Easterly has defended his actions as being in the best interest of Hoosiers and the environment, but both Indiana and national environmentalists say they are appalled he would advocate so fiercely against the very laws his office is tasked to enforce. * * *
The Indianapolis Star requested an interview with Easterly to discuss his presentation to the American Legislative Exchange Council's "States and Nation Policy Summit." Instead, IDEM forwarded a response Easterly provided to a citizen who contacted the agency, concerned about the speech.
"I want to assure you that whenever I speak on an issue it is to protect both Hoosiers and our environment," Easterly wrote. "In this case, I was talking about three current regulatory efforts that do virtually nothing for the environment but will add a lot of cost to electricity that people use. This cost will reduce people's ability to use their income for important Indiana issues such as education and health care." * * *
Easterly's PowerPoint became fodder for critics last month when it was posted along with other handouts from the presentation on Greenpeace's blog and later on The Nation's website. The Nation is a liberal national news magazine.
Greenpeace described the ALEC forum as an "anti-environmental jamboree" that had been "inundated with coal money."

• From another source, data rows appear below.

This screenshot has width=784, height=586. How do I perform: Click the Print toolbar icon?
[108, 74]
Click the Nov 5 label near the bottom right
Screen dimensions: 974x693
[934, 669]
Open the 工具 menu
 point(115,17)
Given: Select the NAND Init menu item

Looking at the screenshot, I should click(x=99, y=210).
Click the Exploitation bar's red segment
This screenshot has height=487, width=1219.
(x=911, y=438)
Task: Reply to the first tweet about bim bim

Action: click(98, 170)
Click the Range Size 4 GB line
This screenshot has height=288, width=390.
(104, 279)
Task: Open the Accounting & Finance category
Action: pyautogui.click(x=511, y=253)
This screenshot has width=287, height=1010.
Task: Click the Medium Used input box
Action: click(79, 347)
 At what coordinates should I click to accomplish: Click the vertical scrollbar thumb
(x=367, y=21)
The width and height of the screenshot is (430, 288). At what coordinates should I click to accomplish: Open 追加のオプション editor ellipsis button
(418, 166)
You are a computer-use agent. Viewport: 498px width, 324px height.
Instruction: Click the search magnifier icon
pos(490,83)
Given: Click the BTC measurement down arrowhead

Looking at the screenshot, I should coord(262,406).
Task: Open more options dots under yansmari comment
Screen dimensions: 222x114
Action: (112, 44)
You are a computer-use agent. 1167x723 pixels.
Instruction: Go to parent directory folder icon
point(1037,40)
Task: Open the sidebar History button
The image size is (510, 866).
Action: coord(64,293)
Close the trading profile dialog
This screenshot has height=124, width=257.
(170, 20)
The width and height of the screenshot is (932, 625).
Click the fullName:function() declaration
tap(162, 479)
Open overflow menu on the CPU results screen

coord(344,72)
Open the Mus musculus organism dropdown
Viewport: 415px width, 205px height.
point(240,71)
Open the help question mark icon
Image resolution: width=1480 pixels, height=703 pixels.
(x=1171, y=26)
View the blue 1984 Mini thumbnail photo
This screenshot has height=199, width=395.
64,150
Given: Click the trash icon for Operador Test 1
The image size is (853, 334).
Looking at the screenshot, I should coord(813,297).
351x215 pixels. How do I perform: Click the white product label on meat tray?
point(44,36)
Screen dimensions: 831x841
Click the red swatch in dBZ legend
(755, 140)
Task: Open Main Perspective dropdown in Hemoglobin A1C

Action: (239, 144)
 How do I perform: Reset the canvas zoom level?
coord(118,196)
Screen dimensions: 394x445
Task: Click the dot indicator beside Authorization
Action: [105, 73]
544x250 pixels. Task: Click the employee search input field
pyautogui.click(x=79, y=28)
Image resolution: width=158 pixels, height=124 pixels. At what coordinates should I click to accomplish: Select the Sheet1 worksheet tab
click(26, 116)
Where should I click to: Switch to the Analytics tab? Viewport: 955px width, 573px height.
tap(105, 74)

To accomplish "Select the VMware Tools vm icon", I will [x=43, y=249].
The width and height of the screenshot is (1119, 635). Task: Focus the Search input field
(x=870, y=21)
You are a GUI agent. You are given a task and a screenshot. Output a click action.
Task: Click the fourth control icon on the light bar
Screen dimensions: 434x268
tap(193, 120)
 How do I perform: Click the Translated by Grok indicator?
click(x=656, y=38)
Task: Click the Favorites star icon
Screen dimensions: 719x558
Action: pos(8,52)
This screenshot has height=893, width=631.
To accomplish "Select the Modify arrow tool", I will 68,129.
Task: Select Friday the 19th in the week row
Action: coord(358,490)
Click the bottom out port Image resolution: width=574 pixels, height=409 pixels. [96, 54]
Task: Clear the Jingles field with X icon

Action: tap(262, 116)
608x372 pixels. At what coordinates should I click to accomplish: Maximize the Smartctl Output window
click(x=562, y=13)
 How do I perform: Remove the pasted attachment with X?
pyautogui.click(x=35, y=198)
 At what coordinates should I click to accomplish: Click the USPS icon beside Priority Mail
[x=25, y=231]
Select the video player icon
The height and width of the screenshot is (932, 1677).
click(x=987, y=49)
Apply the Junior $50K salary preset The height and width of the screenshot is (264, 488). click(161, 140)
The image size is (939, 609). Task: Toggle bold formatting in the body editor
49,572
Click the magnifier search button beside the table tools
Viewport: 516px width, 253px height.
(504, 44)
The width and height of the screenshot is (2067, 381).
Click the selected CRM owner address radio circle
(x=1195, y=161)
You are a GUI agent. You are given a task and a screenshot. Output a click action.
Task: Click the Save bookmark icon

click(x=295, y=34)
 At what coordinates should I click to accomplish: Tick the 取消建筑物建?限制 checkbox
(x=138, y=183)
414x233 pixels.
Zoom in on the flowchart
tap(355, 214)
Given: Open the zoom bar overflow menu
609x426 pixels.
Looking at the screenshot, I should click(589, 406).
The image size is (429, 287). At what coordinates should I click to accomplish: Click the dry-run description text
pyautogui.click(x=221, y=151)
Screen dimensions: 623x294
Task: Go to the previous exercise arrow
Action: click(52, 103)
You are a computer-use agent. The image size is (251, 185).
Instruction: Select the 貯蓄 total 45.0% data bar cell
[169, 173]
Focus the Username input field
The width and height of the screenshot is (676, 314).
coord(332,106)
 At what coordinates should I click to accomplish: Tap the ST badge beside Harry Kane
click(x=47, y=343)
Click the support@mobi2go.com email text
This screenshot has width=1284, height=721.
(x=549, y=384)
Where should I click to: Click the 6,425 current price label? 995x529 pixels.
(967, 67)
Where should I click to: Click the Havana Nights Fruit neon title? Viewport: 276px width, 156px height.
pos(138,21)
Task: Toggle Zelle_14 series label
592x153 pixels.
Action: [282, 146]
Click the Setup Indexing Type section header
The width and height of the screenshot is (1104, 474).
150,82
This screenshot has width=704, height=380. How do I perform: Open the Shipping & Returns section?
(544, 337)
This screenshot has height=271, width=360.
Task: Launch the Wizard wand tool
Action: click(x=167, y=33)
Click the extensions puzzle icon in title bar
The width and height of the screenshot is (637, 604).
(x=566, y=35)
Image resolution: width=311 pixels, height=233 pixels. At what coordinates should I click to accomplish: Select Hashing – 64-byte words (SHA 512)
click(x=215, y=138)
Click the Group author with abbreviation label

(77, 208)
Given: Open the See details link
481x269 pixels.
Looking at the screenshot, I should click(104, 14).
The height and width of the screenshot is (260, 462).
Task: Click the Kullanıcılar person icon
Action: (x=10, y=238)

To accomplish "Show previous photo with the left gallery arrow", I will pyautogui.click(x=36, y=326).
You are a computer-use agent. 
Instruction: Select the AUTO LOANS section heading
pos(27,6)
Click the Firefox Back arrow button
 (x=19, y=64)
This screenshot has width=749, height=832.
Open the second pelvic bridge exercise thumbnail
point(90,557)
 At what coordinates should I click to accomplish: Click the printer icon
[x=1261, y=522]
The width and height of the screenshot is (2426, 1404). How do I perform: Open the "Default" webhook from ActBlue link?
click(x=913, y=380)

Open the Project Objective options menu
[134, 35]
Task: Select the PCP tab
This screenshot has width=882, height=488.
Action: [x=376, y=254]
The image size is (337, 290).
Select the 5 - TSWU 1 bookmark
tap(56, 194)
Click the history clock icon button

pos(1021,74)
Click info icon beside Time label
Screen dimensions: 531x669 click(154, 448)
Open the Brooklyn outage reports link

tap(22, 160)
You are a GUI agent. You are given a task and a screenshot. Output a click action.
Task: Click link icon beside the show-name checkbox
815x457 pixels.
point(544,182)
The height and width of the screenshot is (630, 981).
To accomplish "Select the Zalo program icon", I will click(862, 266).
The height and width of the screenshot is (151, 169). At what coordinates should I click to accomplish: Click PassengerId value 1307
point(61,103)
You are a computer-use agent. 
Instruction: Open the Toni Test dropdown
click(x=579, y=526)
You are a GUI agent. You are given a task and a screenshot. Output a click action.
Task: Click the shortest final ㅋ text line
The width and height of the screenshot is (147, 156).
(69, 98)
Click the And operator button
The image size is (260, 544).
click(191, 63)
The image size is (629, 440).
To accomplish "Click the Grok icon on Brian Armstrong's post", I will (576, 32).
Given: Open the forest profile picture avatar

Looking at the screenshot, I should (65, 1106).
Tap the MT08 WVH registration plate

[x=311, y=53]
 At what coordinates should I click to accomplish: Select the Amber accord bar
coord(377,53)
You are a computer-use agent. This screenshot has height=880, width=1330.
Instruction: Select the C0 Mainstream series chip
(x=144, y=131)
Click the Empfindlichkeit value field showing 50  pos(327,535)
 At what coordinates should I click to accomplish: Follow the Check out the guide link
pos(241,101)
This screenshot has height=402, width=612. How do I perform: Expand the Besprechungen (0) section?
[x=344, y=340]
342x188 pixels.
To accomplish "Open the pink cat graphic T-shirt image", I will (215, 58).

"Easterly's suggestion of burdening EPA with tasks beyond its responsibility is concerning," Greenpeace wrote, "as is his ongoing campaign to discredit the science of global warming -- something he doesn't have the scientific qualifications to do. To this end, the Indiana regulator fits nicely into the coal industry's long history of denying problems they don't want to be held accountable for and delaying solutions to those problems."